__Written request 1__
Render this sentence from the MATLAB script on SST and SLP regression maps into Spanish: "Note that the variable 'description' is in the workspace."
__Written request 2__
Extend the MATLAB script on SST and SLP regression maps past its last line, keeping its style of code and comments.

Begin Source passage

%  This file computes the regression and correlation maps of SST and SLP
%  onto the monthly, or winter-averaged CTI.  This is used in HW3 problem
%  3 (Spring 2008).  All data are defined as November through March
%  (either monthly or averaged), from 1949 through 2002 (year corresponds
%  to January for each year.  Hence, November 1948 - March 1949
%  corresponds to 1949).
%

%  Start by clearing the workspace.
clear


%%%%%%%%%%%%%%%%%%%%%%%%%%%%%%%%%%%%%%%%%%%%%%%%%%%%%%%%%%%%%%%%%%%%%%%
%  Load data
%%%%%%%%%%%%%%%%%%%%%%%%%%%%%%%%%%%%%%%%%%%%%%%%%%%%%%%%%%%%%%%%%%%%%%%

%  Next, load data for the monthly-average regression maps
load CTI_monthly_data.mat

%  For winter-averaged, uncomment the following four lines.
% load CTI_winter_data.mat
% cti_mon = cti_win;
% skt_mon = skt_win;
% slp_mon = slp_win;

lims = [0 360 -90 90];  %  [minlon maxlon minlat maxlat].  This is the
                        %  region over which data is defined (I just
                        %  happen to know this).

%  Take a look at what variables are in the workspace by typing 'who', or
%  'whos': 

whos   %  Long list of variables in the workspace

%  Note that the variable 'description' is in the workspace.  This is a
%  string variable that contains a description of all the other
%  variables.  To see the variable 'description', type 'description' on
%  the command line.  (Note that I created this variable when I generated
%  the .mat file in the first place - it's not built in or anything).

End Source passage
Begin Data excerpts

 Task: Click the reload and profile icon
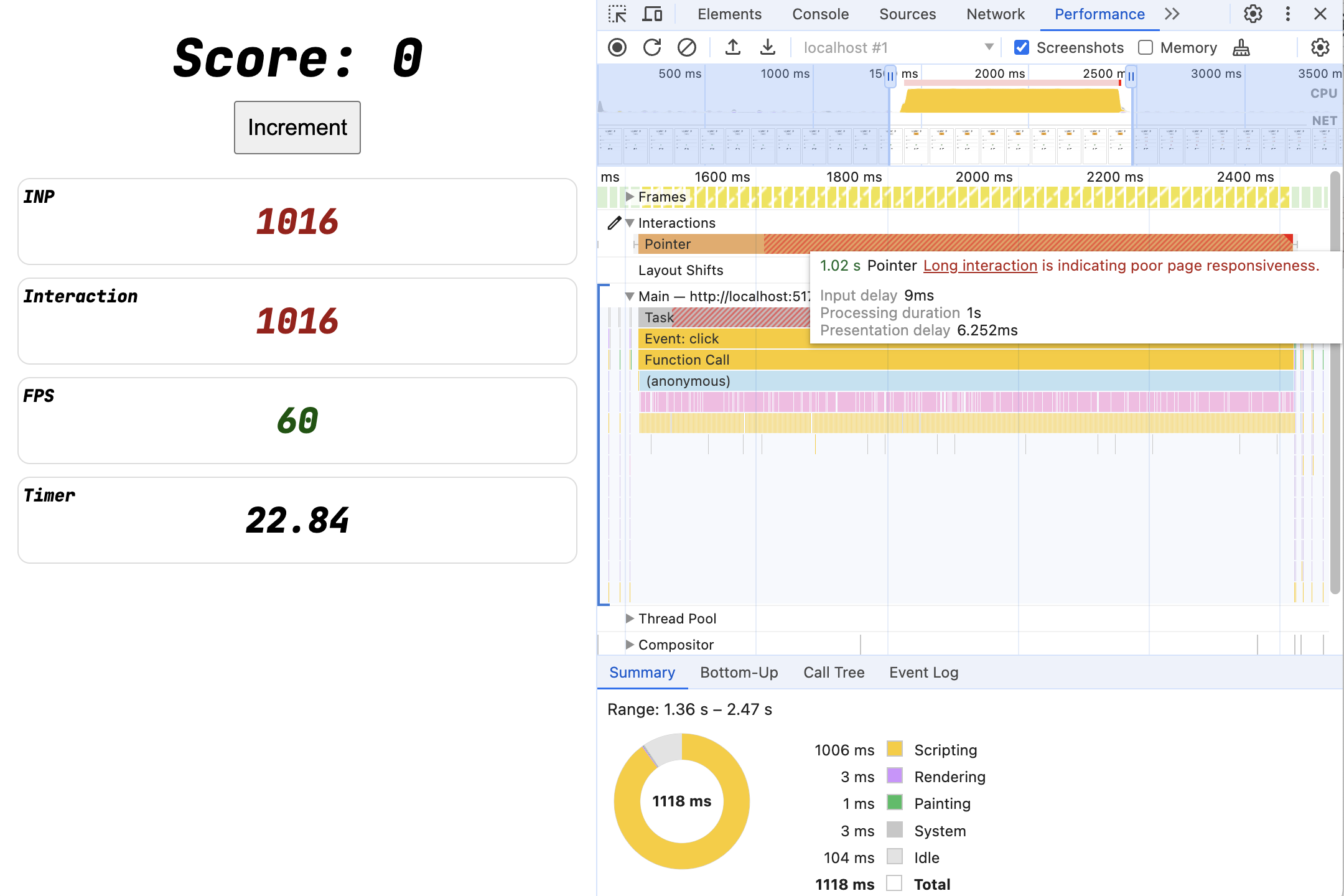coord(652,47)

End Data excerpts
Begin Data excerpts

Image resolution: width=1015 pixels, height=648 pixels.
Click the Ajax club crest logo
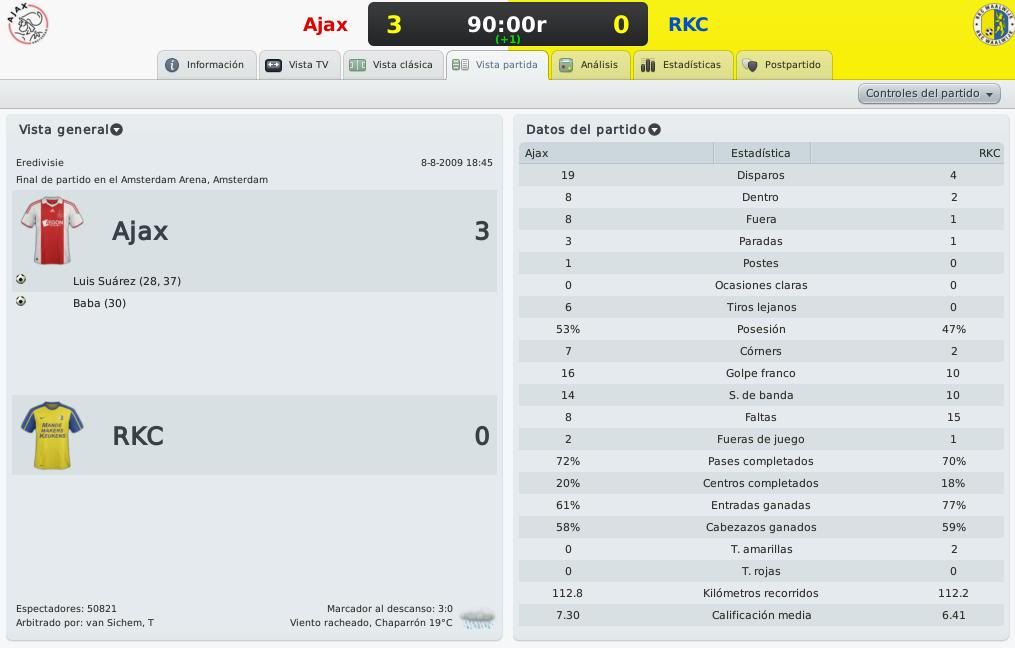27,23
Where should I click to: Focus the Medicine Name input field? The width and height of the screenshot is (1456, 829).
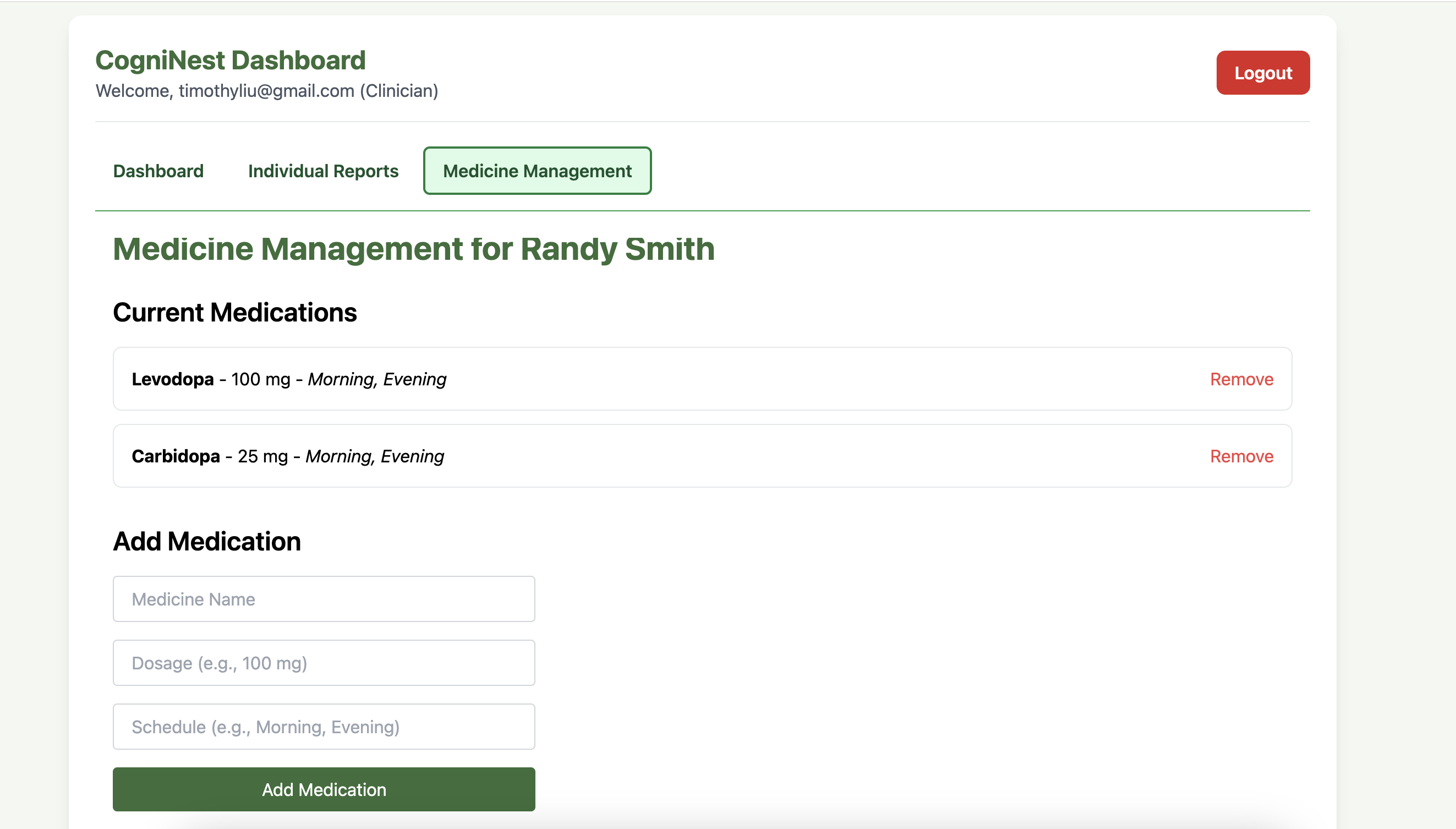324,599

End Data excerpts

__Right answer 1__
Tenga en cuenta que la variable 'description' está en el espacio de trabajo.

__Right answer 2__
description

%  Let's start by generating regression maps of SST onto the CTI.  Start
%  by standardizing the CTI (place a semi-colon on the end of the line to
%  avoid seeing the results of the operation):

cti = (cti_mon - mean(cti_mon)) / std(cti_mon);


%%%%%%%%%%%%%%%%%%%%%%%%%%%%%%%%%%%%%%%%%%%%%%%%%%%%%%%%%%%%%%%%%%%%%%%
%  Make regression maps
%%%%%%%%%%%%%%%%%%%%%%%%%%%%%%%%%%%%%%%%%%%%%%%%%%%%%%%%%%%%%%%%%%%%%%%

%  Now, let's get the regression map of of SST onto the CTI.  First, we
%  need to get the SST data into matrix format.  Currently, it's a
%  3-dimensional array, where the first, second and third dimensions are
%  time, latitude, and longitude, respecitvely (in general, NetCDF
%  climate data have dimension time, level, latitude, longitude):

[ntim, nlat, nlon] = size(skt_mon);

%  Now, reshape into a two-dimensional matrix (time X space):

skt_mon = reshape(skt_mon, ntim, nlat*nlon);
size(skt_mon)  %  Just to double-check

%  I've already removed the monthly climatology (hence the mean) of the
%  data, so we can go ahead and get the regression maps as the covariance
%  of the cti with each column of skt_mon.  Note that the variance of
%  'cti' is one, so we don't need to divide by this in the regression
%  equation:  a1_map = cti' * skt_mon / (cti' * cti);

a1_map = cti' * skt_mon / (ntim - 1);

%  The correlation coefficient involves another step:  First, we need to
%  divide each column of skt_mon by its standard deviation, then get the
%  covariance.  To divide each element in skt_mon, use the element
%  division (which has a '.' in front of the '/':  ./):

corr_map = cti' * (skt_mon ./ (ones(ntim,1) * std(skt_mon))) / (ntim - 1);

%  Finally, reshape a1_map and corr_map so that it has dimensions (lat X
%  lon):

a1_map = reshape(a1_map, nlat, nlon);
corr_map = reshape(corr_map, nlat, nlon);

%  Now, let's calculate the same thing for SLP.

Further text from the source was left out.